There’s no small measure of hypocrisy, either, that the same business groups who today are leading the ideological assault on public sector pensions, had no problem with government mismanagement that drove up public debt and guaranteed huge subsidies to the private sector at taxpayer expense. 

The St. John’s Board of Trade, for example, the same people who can’t explain what public debt is, had no problem loving up budget after overspending budget.  They also gleefully endorsed $8.0 billion in new public debt from Muskrat Falls and what amounts to a $450 million new tax on local taxpayers so that the provincial energy company can sell discount electricity to Nova Scotia-based Emera and to multi-billion dollar multi-national mining companies in Labrador.

Yet in 2014, the Board of Trade is part of an attack on unfunded liabilities for public sector pensions that went unaddressed as government overspent annually with the full support of groups like the Board of Trade and the Canadian Federation of Independent Business.

Making Things Right

What you can see  - pretty plainly in fact – is that lowest denominator politics unites politicians and special interest groups in a perfectly understandable way.

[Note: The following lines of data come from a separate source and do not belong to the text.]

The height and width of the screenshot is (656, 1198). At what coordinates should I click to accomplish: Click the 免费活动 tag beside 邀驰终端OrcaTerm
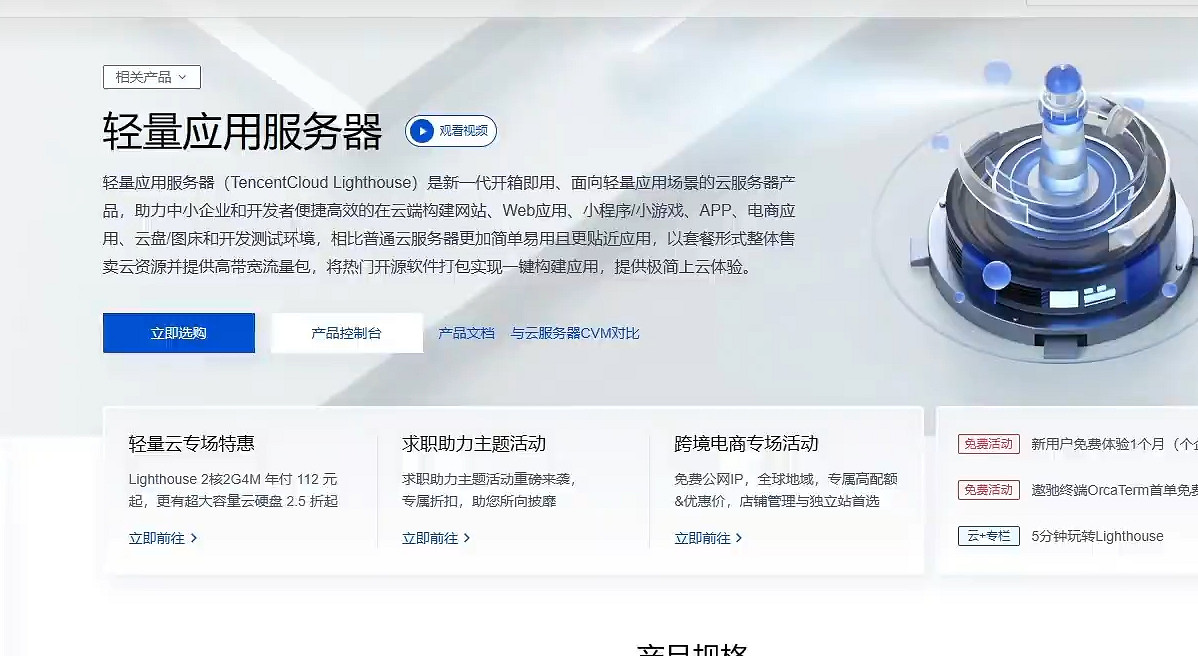click(x=988, y=490)
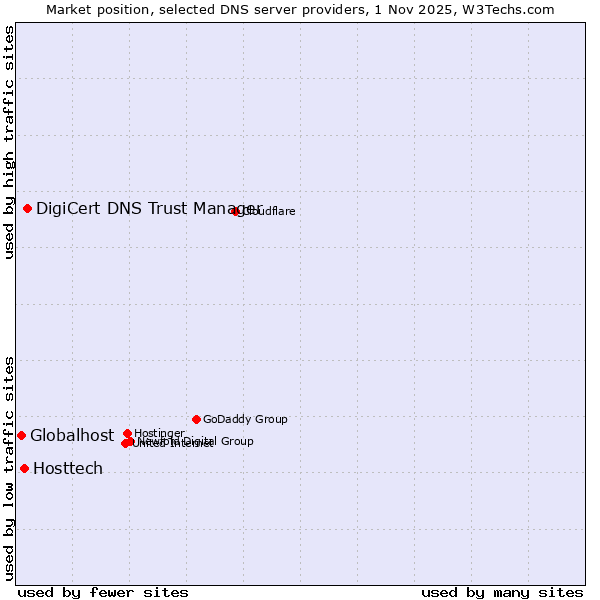This screenshot has width=600, height=600.
Task: Select the Newfold Digital Group red marker
Action: [130, 441]
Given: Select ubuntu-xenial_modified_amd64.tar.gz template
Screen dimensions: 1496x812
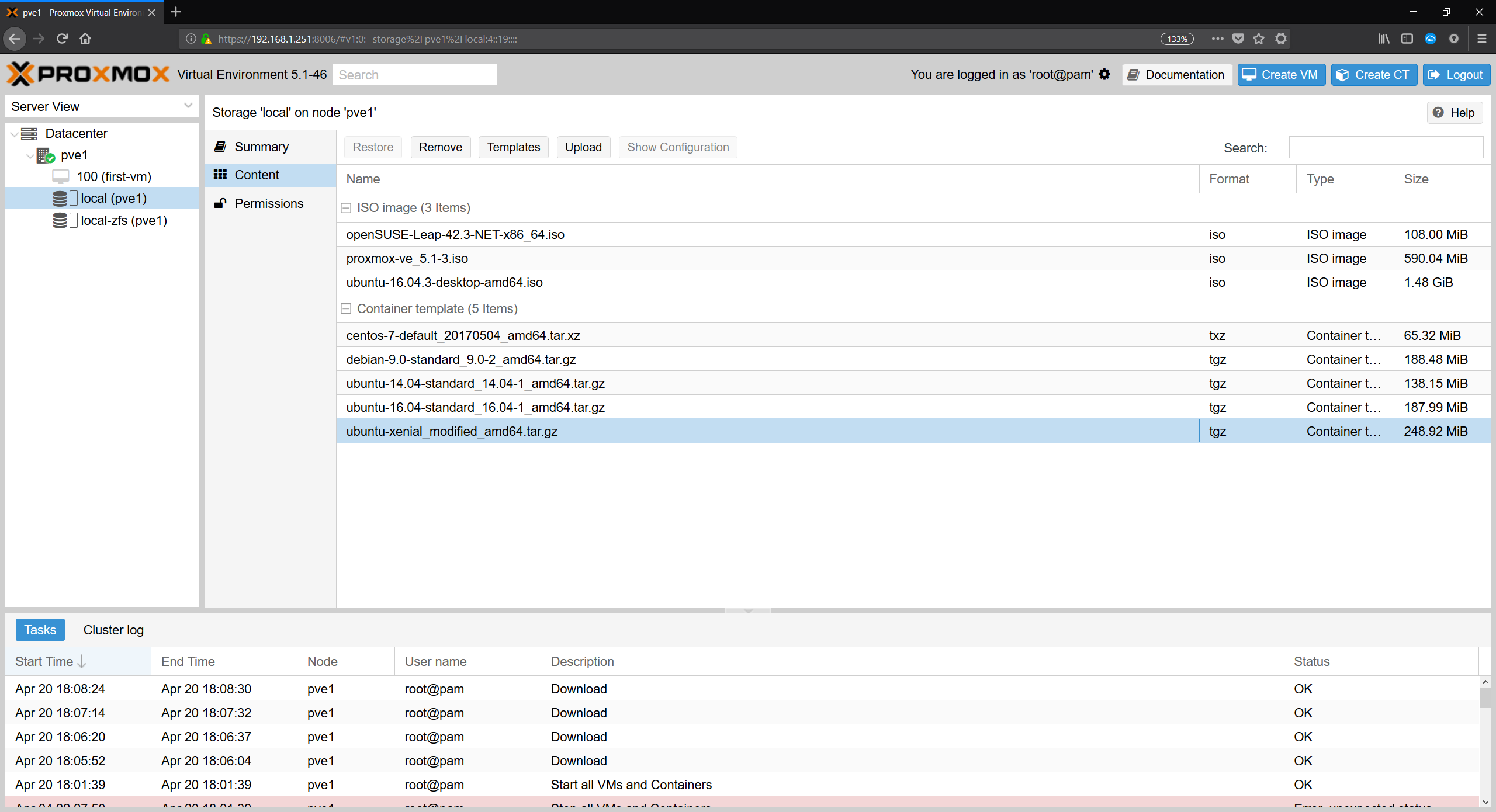Looking at the screenshot, I should point(452,431).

Changing that will be very difficult.  It will take a very special set of circumstances or a very special politician or group of politicians to bring about such a fundamental change in provincial politics that they might actually get provincial government spending under control.

Even if no politicians or special interest groups are actually talking about changing public policy on debt and public spending doesn;t mean we should talk about it.  To the contrary,  we will never make a change if we lose sight of the desired change altogether.  We must keep looking at the issue and the options.  One day,  things will change.

Because public debt and overall public spending are intertwined,  you really can’t deal with one without dealing with the other. Overspending – so ingrained in our political culture – just drives up public indebtedness. Today, the provincial government collects more money than at any time in its history and yet overspends to the point where government plans to increase an already enormous public debt.  If you reduce debt,  you merely give the over-spenders more room to overspend.

That’s why the only sensible solution to the province’s public debt problem is one along the lines of the SIDI model that SRBP proposed last spring.  You’ve got to have a spending control policy including infrastructure spending,  a debt reduction policy,  and an investment policy to bring in new cash.  All three elements work together. 

The SIDI simulation included:

  • a steady, sustainable increase in spending each year,
  • an unprecedented, sustainable capital works program,
  • a $3.675 billion real decrease in public debt,
  • the prospect of a complete elimination of public debt within a decade, and,
  • an income fund that would continue to grow with further oil money and generate new income for the provincial government for as long as the fund existed.

Until politicians start talking about those types of ideas or until taxpayers start demanding them, we won’t get any government financial policy that is genuinely in the long-term public interest.

What we will get are special interest groups who focus on their own interests alone.  Listening to one special interest group or another won’t produce a solution that is in the public interest,  that is genuinely fair and balanced.

You see, no one who is genuinely concerned with the public good of Newfoundlanders and Labradorians would advocate gutting pensions for firefighters,  police, corrections officers, nurses, restaurant inspectors,  social workers, and a host of other valuable public servants when the provincial government already has the money to fund their existing pension plans fully.